August 30, 2006
Exhibit 10.1
August 30, 2006
PSB Bancorp, Inc.
0000 Xxxxxx Xxxxxx
Xxxxxxxxxxxx, Xxxxxxxxxxxx 00000
Attention: Xxxxxxx XxXxxxxx
0000 Xxxxxx Xxxxxx
Xxxxxxxxxxxx, Xxxxxxxxxxxx 00000
Attention: Xxxxxxx XxXxxxxx
Ladies and Gentleman:
Conestoga Bancorp, Inc., a Pennsylvania corporation (“Conestoga”), Conestoga Bank, a
Pennsylvania bank and a wholly-owned subsidiary of Conestoga, FP Acquisition Corp., a Pennsylvania
corporation and a direct wholly-owned subsidiary of Conestoga (“Merger Sub”), and PSB Bancorp, Inc.
(“PSB”) have entered into an Agreement and Plan of Merger dated as of August 30, 2006
(“Agreement”), pursuant to which, subject to the terms and conditions set forth therein, Merger Sub
will merge with and into PSB (the “Merger”). PSB will be the surviving corporation and will
continue its corporate existence under the laws of the Commonwealth of Pennsylvania.

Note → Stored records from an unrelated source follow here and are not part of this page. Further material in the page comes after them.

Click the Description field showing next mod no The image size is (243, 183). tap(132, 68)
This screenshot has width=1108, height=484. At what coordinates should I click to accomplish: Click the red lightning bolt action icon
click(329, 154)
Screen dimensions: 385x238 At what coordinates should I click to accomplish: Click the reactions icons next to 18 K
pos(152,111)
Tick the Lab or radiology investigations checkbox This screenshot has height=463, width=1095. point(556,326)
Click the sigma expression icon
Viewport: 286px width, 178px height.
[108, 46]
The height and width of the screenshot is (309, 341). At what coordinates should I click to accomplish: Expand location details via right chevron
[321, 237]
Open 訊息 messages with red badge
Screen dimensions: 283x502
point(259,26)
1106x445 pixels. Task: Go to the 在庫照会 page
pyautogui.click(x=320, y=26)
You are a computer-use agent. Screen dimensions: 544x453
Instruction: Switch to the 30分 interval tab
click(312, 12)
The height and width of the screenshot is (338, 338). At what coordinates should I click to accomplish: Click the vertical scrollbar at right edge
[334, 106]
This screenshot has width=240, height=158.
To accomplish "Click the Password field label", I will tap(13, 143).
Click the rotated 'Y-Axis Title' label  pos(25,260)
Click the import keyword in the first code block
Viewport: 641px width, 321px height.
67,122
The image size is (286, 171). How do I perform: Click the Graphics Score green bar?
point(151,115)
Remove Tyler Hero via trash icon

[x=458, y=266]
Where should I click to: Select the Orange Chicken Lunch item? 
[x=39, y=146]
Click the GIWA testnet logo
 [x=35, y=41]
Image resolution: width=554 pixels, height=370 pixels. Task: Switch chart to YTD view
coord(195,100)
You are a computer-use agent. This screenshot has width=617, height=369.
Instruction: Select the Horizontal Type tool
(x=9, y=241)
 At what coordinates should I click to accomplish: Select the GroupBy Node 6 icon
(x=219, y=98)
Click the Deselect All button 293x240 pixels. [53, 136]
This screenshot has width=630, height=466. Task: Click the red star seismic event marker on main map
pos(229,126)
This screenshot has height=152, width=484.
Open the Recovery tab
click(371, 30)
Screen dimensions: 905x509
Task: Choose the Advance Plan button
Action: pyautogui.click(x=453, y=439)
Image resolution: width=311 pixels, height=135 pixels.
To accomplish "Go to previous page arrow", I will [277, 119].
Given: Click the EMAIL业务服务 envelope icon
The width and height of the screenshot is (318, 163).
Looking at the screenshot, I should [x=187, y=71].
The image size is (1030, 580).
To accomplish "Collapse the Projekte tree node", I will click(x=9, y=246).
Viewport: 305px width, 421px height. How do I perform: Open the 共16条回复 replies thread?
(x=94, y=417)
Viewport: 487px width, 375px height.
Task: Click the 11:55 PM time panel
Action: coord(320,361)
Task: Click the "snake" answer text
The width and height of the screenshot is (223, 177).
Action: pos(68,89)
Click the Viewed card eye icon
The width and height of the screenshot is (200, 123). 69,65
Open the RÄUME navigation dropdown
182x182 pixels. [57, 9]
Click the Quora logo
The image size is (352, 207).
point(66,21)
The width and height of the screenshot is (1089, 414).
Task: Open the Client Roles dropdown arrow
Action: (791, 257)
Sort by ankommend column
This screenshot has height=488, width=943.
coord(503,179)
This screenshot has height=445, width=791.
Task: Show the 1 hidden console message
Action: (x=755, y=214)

Conestoga has required, as an essential condition and inducement to its execution and delivery
to PSB of the Agreement, that the undersigned execute and deliver to PSB this letter agreement (the
“Letter Agreement”). The undersigned and PSB acknowledge that Conestoga is an intended third-party
beneficiary of this Letter Agreement.
The undersigned, in order to induce Conestoga to execute the Agreement, and intending to be
legally bound, hereby irrevocably:
(a) Agrees to be present (in person or by proxy) at all meetings of shareholders of PSB
called to vote for approval of the Agreement and the Merger so that all shares of common stock of
PSB then owned by the undersigned or over which the undersigned exercises voting control
(collectively, “Shares”) will be counted for the purpose of determining the presence of a quorum at
such meetings, and agrees to vote or cause to be voted all such Shares, or to execute any written
consent of shareholders of PSB, in favor of approval and adoption of the Agreement, approval of the
Merger, and approval of the other transactions contemplated thereby (including any amendments or
modifications of the terms thereof approved by the Board of Directors of PSB and the Board of
Directors of Conestoga);
(b) Agrees to vote against any Acquisition Proposal (as defined in the Agreement) and any
other transaction or proposal involving PSB or its subsidiaries that would prevent, nullify,
materially interfere with or delay the Merger or the other transactions contemplated by the
Agreement;
(c) Agrees not to rescind or amend in any manner any prior vote or written consent, as a
shareholder of PSB, to approve or adopt the Agreement, approve the Merger or approve any other
transactions contemplated by the Agreement;
(d) Agrees to use reasonable best efforts to cause the Merger to be completed;
(e) Except as required by law, agrees that the undersigned will not, and will not permit any
company, trust or other entity controlled by the undersigned to, contract to sell, sell, assign,
pledge, hypothecate or otherwise transfer or dispose or encumber any of the Shares or any interest
therein or any voting rights with respect thereto, other than pursuant to a gift where the donee
has agreed in writing to abide by the terms of this Agreement; and provided that subsequent to the
shareholders meeting of PSB held in connection with the vote on the Agreement, the undersigned
shall be permitted to transfer, dispose or encumber up to 10,000 Shares.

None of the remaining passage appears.